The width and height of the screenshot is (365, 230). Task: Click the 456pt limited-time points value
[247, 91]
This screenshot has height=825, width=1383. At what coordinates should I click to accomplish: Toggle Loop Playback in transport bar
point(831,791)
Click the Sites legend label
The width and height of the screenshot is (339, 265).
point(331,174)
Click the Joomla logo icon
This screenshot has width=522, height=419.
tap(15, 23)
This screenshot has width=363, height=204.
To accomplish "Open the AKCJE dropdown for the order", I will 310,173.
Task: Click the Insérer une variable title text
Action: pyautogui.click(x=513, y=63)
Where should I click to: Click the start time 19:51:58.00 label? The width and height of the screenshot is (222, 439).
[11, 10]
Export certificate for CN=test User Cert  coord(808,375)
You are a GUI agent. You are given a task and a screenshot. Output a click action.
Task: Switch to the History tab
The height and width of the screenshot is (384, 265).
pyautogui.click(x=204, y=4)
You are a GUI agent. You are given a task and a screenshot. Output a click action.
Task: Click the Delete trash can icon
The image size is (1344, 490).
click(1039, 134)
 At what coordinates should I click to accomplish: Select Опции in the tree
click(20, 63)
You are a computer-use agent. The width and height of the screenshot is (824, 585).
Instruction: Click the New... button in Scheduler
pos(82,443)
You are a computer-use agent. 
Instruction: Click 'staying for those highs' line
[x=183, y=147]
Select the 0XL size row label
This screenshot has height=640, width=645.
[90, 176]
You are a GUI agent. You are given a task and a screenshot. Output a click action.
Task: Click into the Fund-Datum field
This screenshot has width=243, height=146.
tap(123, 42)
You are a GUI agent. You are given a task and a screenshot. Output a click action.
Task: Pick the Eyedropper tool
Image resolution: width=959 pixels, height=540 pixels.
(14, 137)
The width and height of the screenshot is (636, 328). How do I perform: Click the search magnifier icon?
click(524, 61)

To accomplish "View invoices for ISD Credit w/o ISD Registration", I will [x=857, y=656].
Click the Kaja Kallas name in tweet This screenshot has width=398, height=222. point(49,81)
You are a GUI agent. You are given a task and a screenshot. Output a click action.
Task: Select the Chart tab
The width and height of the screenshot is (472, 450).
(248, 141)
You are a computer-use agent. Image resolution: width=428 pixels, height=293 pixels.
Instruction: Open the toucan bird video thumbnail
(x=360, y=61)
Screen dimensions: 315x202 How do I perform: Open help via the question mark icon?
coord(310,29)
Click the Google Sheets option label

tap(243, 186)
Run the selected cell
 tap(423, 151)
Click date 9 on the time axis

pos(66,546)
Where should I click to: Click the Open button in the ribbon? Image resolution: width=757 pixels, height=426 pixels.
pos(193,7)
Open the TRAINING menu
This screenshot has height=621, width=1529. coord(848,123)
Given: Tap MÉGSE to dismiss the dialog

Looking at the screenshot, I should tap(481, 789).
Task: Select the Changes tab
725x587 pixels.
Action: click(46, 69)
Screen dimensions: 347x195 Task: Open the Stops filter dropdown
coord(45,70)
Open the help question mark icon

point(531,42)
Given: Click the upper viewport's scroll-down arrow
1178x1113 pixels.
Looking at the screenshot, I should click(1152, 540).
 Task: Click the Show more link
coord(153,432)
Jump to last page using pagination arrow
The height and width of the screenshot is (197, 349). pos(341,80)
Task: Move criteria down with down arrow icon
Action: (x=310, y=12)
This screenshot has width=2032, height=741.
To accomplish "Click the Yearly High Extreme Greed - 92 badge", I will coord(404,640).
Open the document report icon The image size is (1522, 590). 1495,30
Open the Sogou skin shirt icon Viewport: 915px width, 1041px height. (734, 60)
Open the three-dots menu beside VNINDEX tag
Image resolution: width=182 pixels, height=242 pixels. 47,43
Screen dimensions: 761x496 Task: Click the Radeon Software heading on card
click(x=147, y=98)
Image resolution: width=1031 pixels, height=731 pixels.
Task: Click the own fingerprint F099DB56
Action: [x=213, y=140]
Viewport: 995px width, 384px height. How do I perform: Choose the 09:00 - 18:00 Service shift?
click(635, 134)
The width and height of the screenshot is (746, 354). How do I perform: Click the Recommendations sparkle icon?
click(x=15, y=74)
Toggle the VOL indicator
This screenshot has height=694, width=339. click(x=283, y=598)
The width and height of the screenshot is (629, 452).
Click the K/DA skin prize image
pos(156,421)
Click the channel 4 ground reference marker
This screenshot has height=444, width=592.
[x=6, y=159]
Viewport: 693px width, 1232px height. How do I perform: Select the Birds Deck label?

-=-=-=-=-

**What is being asked:** All the lines above should be written out once more, exactly.

**Task result:**
The width and height of the screenshot is (365, 230). Task: Click the 456pt limited-time points value
[247, 91]
This screenshot has height=825, width=1383. At what coordinates should I click to accomplish: Toggle Loop Playback in transport bar
point(831,791)
Click the Sites legend label
The width and height of the screenshot is (339, 265).
point(331,174)
Click the Joomla logo icon
This screenshot has width=522, height=419.
tap(15, 23)
This screenshot has width=363, height=204.
To accomplish "Open the AKCJE dropdown for the order", I will 310,173.
Task: Click the Insérer une variable title text
Action: pyautogui.click(x=513, y=63)
Where should I click to: Click the start time 19:51:58.00 label? The width and height of the screenshot is (222, 439).
[11, 10]
Export certificate for CN=test User Cert  coord(808,375)
You are a GUI agent. You are given a task and a screenshot. Output a click action.
Task: Switch to the History tab
The height and width of the screenshot is (384, 265).
pyautogui.click(x=204, y=4)
You are a GUI agent. You are given a task and a screenshot. Output a click action.
Task: Click the Delete trash can icon
The image size is (1344, 490).
click(1039, 134)
 At what coordinates should I click to accomplish: Select Опции in the tree
click(20, 63)
You are a computer-use agent. The width and height of the screenshot is (824, 585).
Instruction: Click the New... button in Scheduler
pos(82,443)
You are a computer-use agent. 
Instruction: Click 'staying for those highs' line
[x=183, y=147]
Select the 0XL size row label
This screenshot has height=640, width=645.
[90, 176]
You are a GUI agent. You are given a task and a screenshot. Output a click action.
Task: Click into the Fund-Datum field
This screenshot has width=243, height=146.
tap(123, 42)
You are a GUI agent. You are given a task and a screenshot. Output a click action.
Task: Pick the Eyedropper tool
Image resolution: width=959 pixels, height=540 pixels.
(14, 137)
The width and height of the screenshot is (636, 328). How do I perform: Click the search magnifier icon?
click(524, 61)

To accomplish "View invoices for ISD Credit w/o ISD Registration", I will [x=857, y=656].
Click the Kaja Kallas name in tweet This screenshot has width=398, height=222. point(49,81)
You are a GUI agent. You are given a task and a screenshot. Output a click action.
Task: Select the Chart tab
The width and height of the screenshot is (472, 450).
(248, 141)
You are a computer-use agent. Image resolution: width=428 pixels, height=293 pixels.
Instruction: Open the toucan bird video thumbnail
(x=360, y=61)
Screen dimensions: 315x202 How do I perform: Open help via the question mark icon?
coord(310,29)
Click the Google Sheets option label

tap(243, 186)
Run the selected cell
 tap(423, 151)
Click date 9 on the time axis

pos(66,546)
Where should I click to: Click the Open button in the ribbon? Image resolution: width=757 pixels, height=426 pixels.
pos(193,7)
Open the TRAINING menu
This screenshot has height=621, width=1529. coord(848,123)
Given: Tap MÉGSE to dismiss the dialog

Looking at the screenshot, I should tap(481, 789).
Task: Select the Changes tab
725x587 pixels.
Action: click(46, 69)
Screen dimensions: 347x195 Task: Open the Stops filter dropdown
coord(45,70)
Open the help question mark icon

point(531,42)
Given: Click the upper viewport's scroll-down arrow
1178x1113 pixels.
Looking at the screenshot, I should click(1152, 540).
 Task: Click the Show more link
coord(153,432)
Jump to last page using pagination arrow
The height and width of the screenshot is (197, 349). pos(341,80)
Task: Move criteria down with down arrow icon
Action: (x=310, y=12)
This screenshot has width=2032, height=741.
To accomplish "Click the Yearly High Extreme Greed - 92 badge", I will coord(404,640).
Open the document report icon The image size is (1522, 590). 1495,30
Open the Sogou skin shirt icon Viewport: 915px width, 1041px height. (734, 60)
Open the three-dots menu beside VNINDEX tag
Image resolution: width=182 pixels, height=242 pixels. 47,43
Screen dimensions: 761x496 Task: Click the Radeon Software heading on card
click(x=147, y=98)
Image resolution: width=1031 pixels, height=731 pixels.
Task: Click the own fingerprint F099DB56
Action: [x=213, y=140]
Viewport: 995px width, 384px height. How do I perform: Choose the 09:00 - 18:00 Service shift?
click(635, 134)
The width and height of the screenshot is (746, 354). How do I perform: Click the Recommendations sparkle icon?
click(x=15, y=74)
Toggle the VOL indicator
This screenshot has height=694, width=339. click(x=283, y=598)
The width and height of the screenshot is (629, 452).
Click the K/DA skin prize image
pos(156,421)
Click the channel 4 ground reference marker
This screenshot has height=444, width=592.
[x=6, y=159]
Viewport: 693px width, 1232px height. How do I perform: Select the Birds Deck label?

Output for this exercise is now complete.